Write the next part of the press release announcing the Diller Teen Tikkun Olam Award recipients, picking up after its final sentence.

== EXTRACTED TEXT ==
● ● ● ● ● ● ●

FOR IMMEDIATE RELEASE
June 28, 2023
Meredith MacKenzie de Silva, West End Strategy Team
202-412-4270, [email protected]
15 Extraordinary Teens Awarded $36,000 Each for Initiatives to Repair the World
The Helen Diller Family Foundation’s Diller Teen Tikkun Olam Awards annually recognize Jewish teen leaders building a better world, awarding nearly $7 million since 2007
SAN FRANCISCO – Recognizing the importance of teen leadership, the Helen Diller Family Foundation today announced its annual awards of $36,000 each to 15 extraordinary Jewish teen leaders from across the United States.
Young people have the power and passion to create ripples of good and repair the world. They are innovating and reimagining ways to tackle challenges in their communities and around the world. Ranging in age from 15-19, these bold changemakers include a teen who is using TikTok as a platform to fight antisemitism by sharing first-person stories from his grandmother who survived the Holocaust as a child; a teen who expanded educational access in Ethiopia by building a secondary school in the village where she was born; and a teen who is increasing food security and community self-reliance by installing hydroponic gardens in Israel and New York and providing the training to maintain them. A full description of all 15 Award recipients and the projects they are leading can be found at: www.dillerteenawards.org.
The Diller Teen Tikkun Olam Award recipients are available to discuss the impact of their work in communities across the country and the significance of the Award to them. To speak with an Awardee, please contact West End Strategy Team at [email protected].
Now in its 17th year, the Diller Teen Tikkun Olam Awards were the vision of Bay Area philanthropist Helen Diller, whose determination to cultivate new generations of socially committed leaders continues to guide the Awards program – honoring young leaders who exemplify the spirit of tikkun olam, a Jewish value meaning “to repair the world.”

● ● ● ● ● ● ●

== STORED DATA ==
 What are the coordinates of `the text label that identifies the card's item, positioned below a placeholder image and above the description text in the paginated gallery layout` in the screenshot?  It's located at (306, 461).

● ● ● ● ● ● ●

== WRITTEN ANSWER ==
This year’s Awardees join 174 Awards alumni and represent nearly $7 million in Awards given since 2007. Award funding may be used to further the recipients’ philanthropic work or education.
“Young people are striving to solve critical challenges in their communities with creativity, hard work, resourcefulness, and a commitment to tikkun olam,” said Phyllis Cook, Philanthropic Consultant for the Helen Diller Family Foundation. “We are inspired by their leadership and committed to recognizing them as role models for other teens by celebrating how young people can make an impact in communities across the country.”
Applications and nominations for 2024 will open in August 2023, following the annual Awards celebration in San Francisco.
Leading through action, these teens are inspiring their peers to become advocates, educators, and philanthropists in their communities. The 2023 Diller Teen Tikkun Olam Awardees are:
Julian Berkowitz-Sklar, 18, Saratoga, Calif.
Nature Now International is a grassroots environmental organization that engages youth in defending vulnerable ecosystems through community-based ecological education in Costa Rica and California.
Max Blacksten, 17, McLean, Va.
Youth Climate Action Team is a climate justice advocacy nonprofit focused on placing youth at the forefront of the climate movement, providing a platform for teenagers worldwide to write, lobby, and educate the public about the climate crisis and sustainability.
Aron Goodman, 17, Morristown, N.J.
TovaTok, a TikTok account created by Aron and his grandmother, Holocaust survivor Tova Friedman, has produced more than 150 videos with 80 million views, sharing Tova’s story and raising awareness of modern-day antisemitism and racism.
Romy Greenwald, 18, Santa Barbara, Calif.
MiSendero provides a pathway to inclusion for English language learners, empowering them to serve as Spanish tutors, and invites Spanish language learners to serve as English tutors, creating opportunities for leadership and friendship in California and Florida.
Jake Hammerman, 17, Lafayette, Calif.
Impactful Tennis provides tennis lessons to kids and raises funds to support the regional Meals on Wheels, which addresses hunger and isolation among seniors.
Sydney Hankin, 17, New York City, N.Y.
Securing Safe Food’s mission is to fight food insecurity among individuals with food allergies and to increase the accessibility of allergen-free foods through research, education, and by partnering with allergy-friendly food companies to ship safe food to more than 30 food pantries across the United States.
Steven Hoffen, 15, New York City, N.Y.
Growing Peace seeks to improve the health, happiness, and welfare of under-resourced communities by installing and implementing hydroponic farming systems, which can be deployed cheaply and quickly to immediately address food security challenges, providing healthy and nutritious food regularly.
Benjamin Joel, 18, McLean, Va.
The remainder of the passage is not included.